◆ DOCUMENT SECTION

Homes: Temporary and Semi-Permanent (or what I learned from the sukkah this year)

One of several things that I adore about Judaism is the way that it concretizes deep and important truths that otherwise only get expressed in our heads. Jewish ritual forces us to recognize certain things about Jewish life, and if we're open to it, to apply them to other areas of our lives. This is what Judaism is to me. This is why I cling to the ritualistic aspects of a halachic lifestyle, despite some misgivings about the nature of God and rabbinic authority. (I cling to the more humanistic elements of Judaism for other reasons.) I keep performing these rituals to the best of my ability because they get me to places that I could not get to without them. I could write a book about how I see this principle at work in my world. (Maybe one day I will.)

◆ INFORMATION GIVEN
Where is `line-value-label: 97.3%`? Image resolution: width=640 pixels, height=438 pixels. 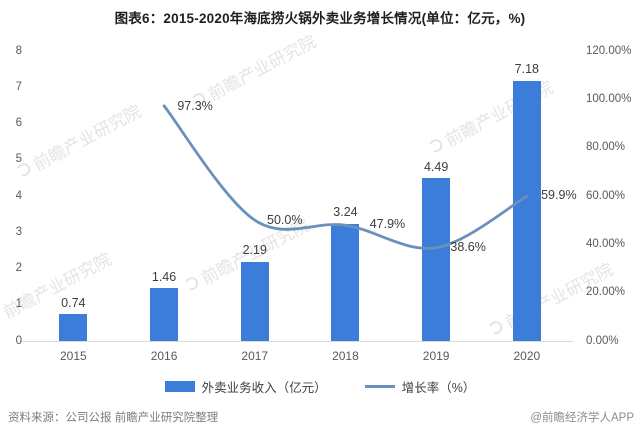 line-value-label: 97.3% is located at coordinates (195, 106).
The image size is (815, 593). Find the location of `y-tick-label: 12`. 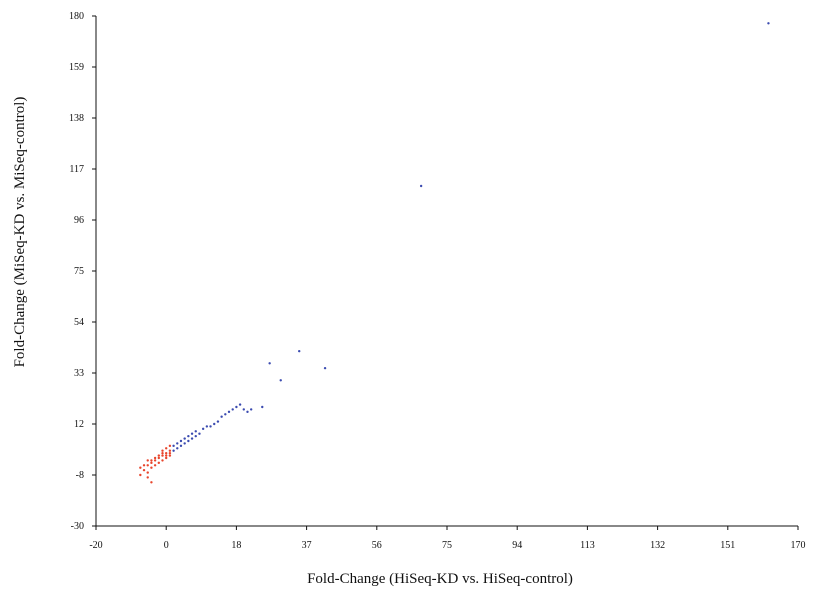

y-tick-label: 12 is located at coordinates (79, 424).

--

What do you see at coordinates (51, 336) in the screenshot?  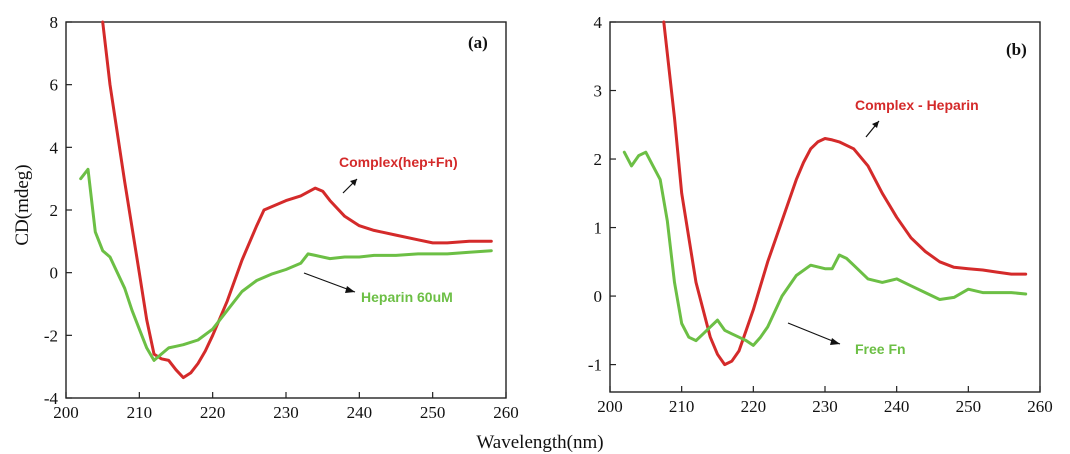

◆ EXERCISES
1. Summarize the essay on Jewish ritual in two sentences.
2. Write the next part of the essay on Jewish ritual, starting after its final sentence.

◆ RESULTS OF THE TASKS
1. The writer treasures the way Judaism turns deep truths into concrete ritual, which compels recognition of things about Jewish life that, with openness, can be applied to other areas of life. Despite misgivings about the nature of God and rabbinic authority, the writer clings to the ritual side of a halachic lifestyle because it leads to places unreachable without it.

2.
Examples:
When we eat in a sukkah we may consider the flimsiness of its walls compared to the apparently solid sturdiness of the walls of our homes, but if we really think about it, we realize that a sukkah may be a temporary home, but a house of brick and mortar is far from permanent, attached to it though we may be. It comes and goes. Linda of Indigo Girl writes about selling her mom's house four months after her mother dies. I can empathize with the feelings she has about giving up her home, as my parents sold my childhood home several years ago. Losing that childhood home made me so sad, even though I guess I always knew that it would happen one day. I suppose that the memories created in that home reside in my head, not in its walls, but it still felt like some important part of me was being ripped out.

I have felt a bit like a wandering Aramean since the sale of the house, even though my immediate family is, thank God, alive and well, and I'm sure that they would say that I may find my home is wherever they are. I'm not sure that the lesson is that we should invest fewer emotions in our homes. I think it is normal and healthy to get attached to your dwelling place. Sukkot is, I think, at least partly about the sanctification of space, in a religion that A.J. Heschel claims sanctifies time more than space. Maybe the trick, though, is always to remember that the place for which you lovingly and gratefully pay rent or a mortgage is semi-permanent and that our true homes are the world at large, the Earth itself. One could say that the aggregate of places where you can erect a temporary sukkah is the only home that can be considered permanent. Every one of us is a wandering Aramean.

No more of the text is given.